This article is taken from the Figaro Hors-série Paris 1874, Impressionisme-Soleil levant, a special issue published one hundred and fifty years after the first impressionist exhibition commemorated by the Musée d'Orsay which brought together, in a striking face-to-face, a wide selection of works which were then revealed to the public. To be kept up to date with historical and cultural news, subscribe free of charge to the Lettre du Figaro Histoire.

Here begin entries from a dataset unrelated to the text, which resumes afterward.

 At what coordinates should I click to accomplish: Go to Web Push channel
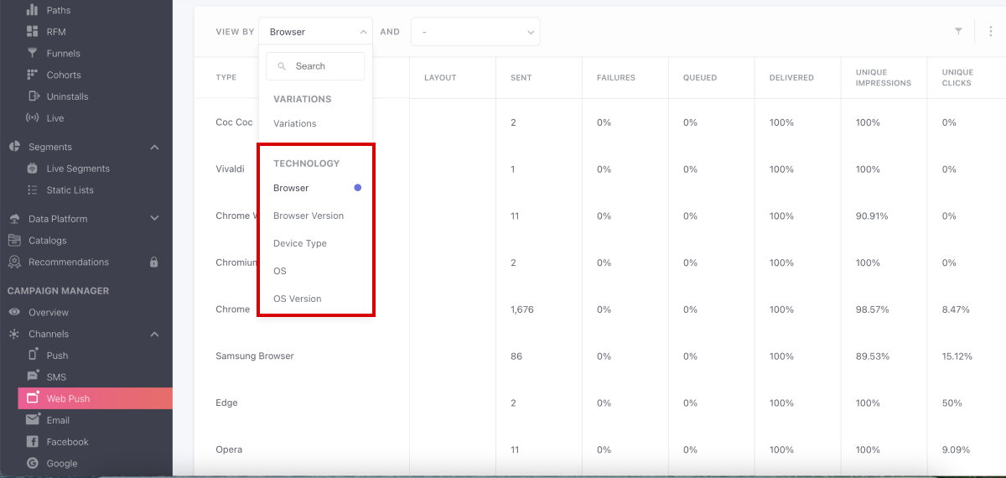[68, 398]
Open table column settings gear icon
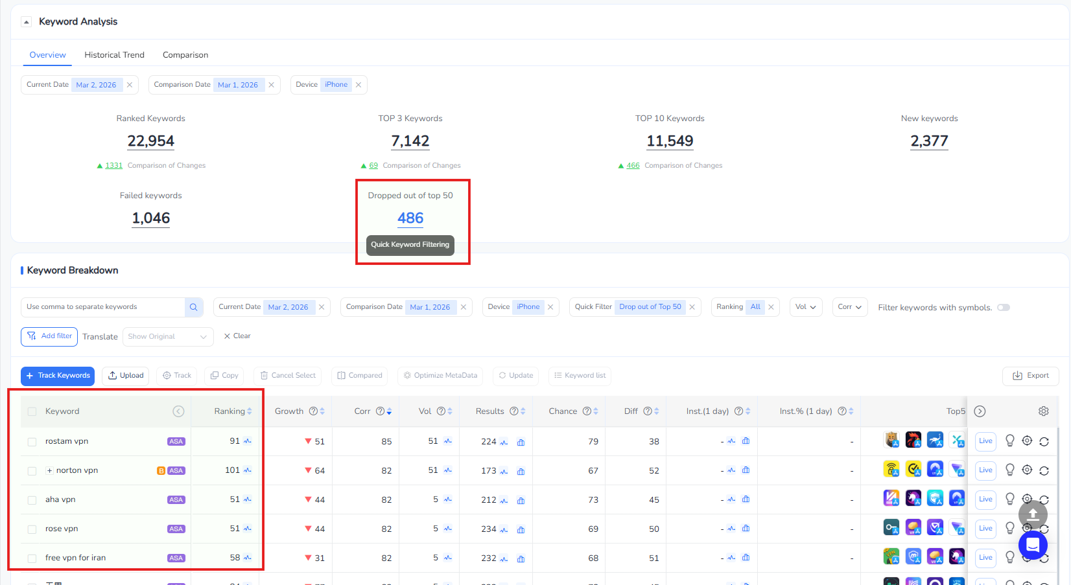1071x585 pixels. pyautogui.click(x=1043, y=411)
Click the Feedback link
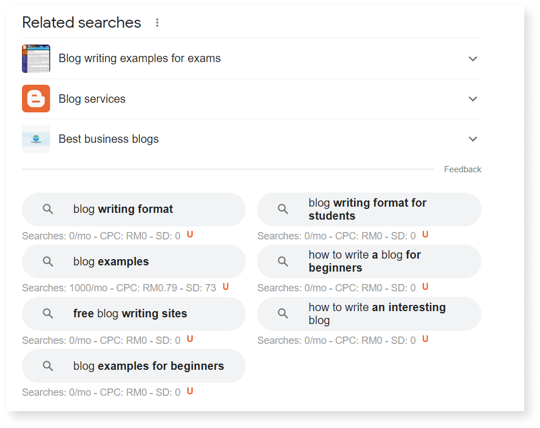The image size is (540, 428). pyautogui.click(x=462, y=169)
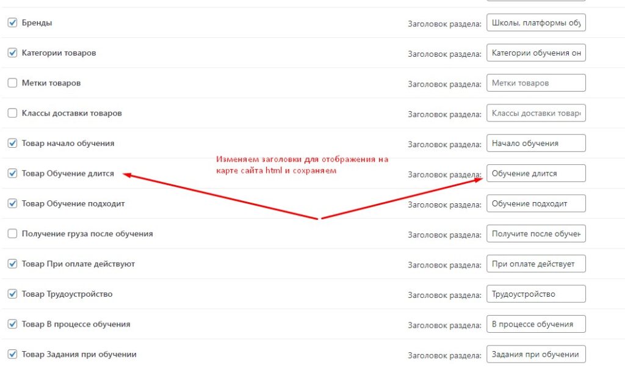The width and height of the screenshot is (625, 370).
Task: Click the Начало обучения title field
Action: coord(536,143)
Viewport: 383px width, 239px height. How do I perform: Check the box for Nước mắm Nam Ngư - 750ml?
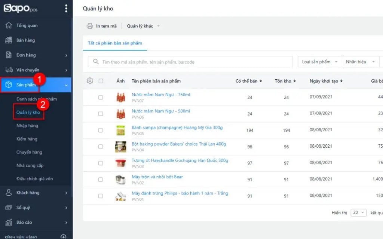point(101,97)
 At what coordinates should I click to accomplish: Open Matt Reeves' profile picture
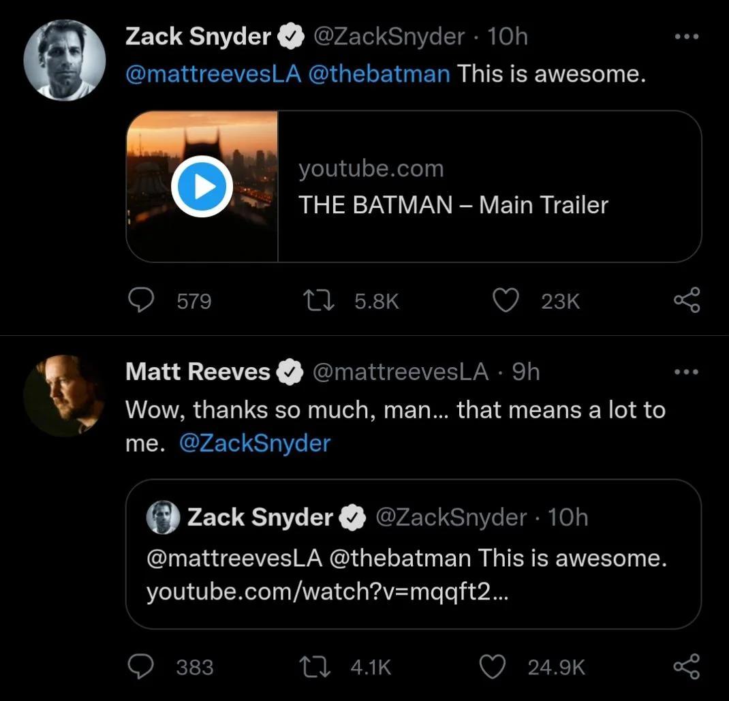63,395
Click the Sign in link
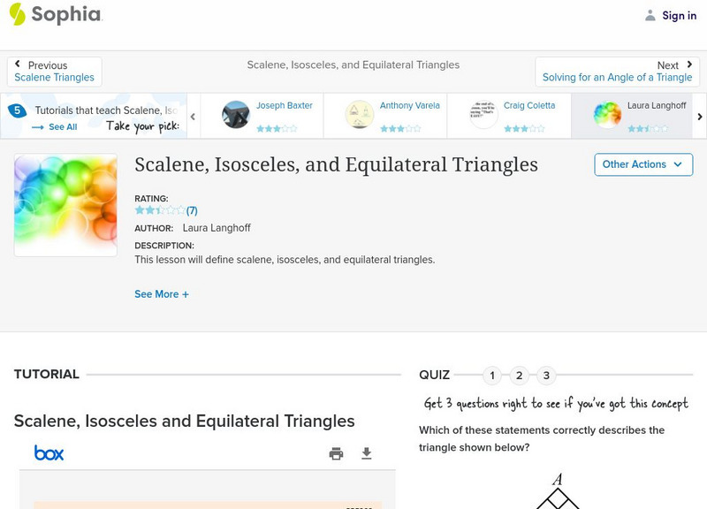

Ah! how very happy they are to come back here for a new spring, and a second summer, far from the gray of Paris, in this country villa that they rent in La Jonchère, not far from Bougival. Giuseppe is in love. Of his wife and of France. He married Léontine on April 29, 1869, the day before his first exhibition at the Salon. Frédéric Reitlinger, the art dealer with whom he signed his very first contract, was his witness. This contract brings him comfort which Léontine watches over. She has great ambitions for him, for his career and for their social life. She introduces him wherever she can and serves as his interpreter when his singing French is too insufficient. She apparently resembles the mother he lost when he was three years old and still living in sunny Italy.

The banks of the Seine are an enchantment for him, he who loves painting outdoors so much. Passion which once earned him his dismissal from the Academy of Fine Arts in Naples, where he skipped classes to go painting outside. Here, he paints every day “the dear landscapes, of the tender green of youth, and the almost gray willow groves of the banks and the transparent mists and the pale skies. (…) If all this is not my native land, it is the country we marry for love”. He goes to work on the water, from the morning, walks in the evening as night falls, and passes through fields, to shorten the route, carrying his wife in his arms on the days when it rained, "sure of my strength and happy to show it.” This changes him from what he does in Paris, where out of a desire to please and to make a place for himself, he mainly produces in the historical genre and the fashion launched by Fortuny of representing people in 18th century costume. Cecioni also sharply criticized him when he saw the two paintings he exhibited at the Salon this year: Woman with Parrots and An Intimate Reception. There is too much of Fortuny in it, not enough of himself, Giuseppe De Nittis, great lover of the skies. He understands and is resolved, he wants to be the interpreter of truth again.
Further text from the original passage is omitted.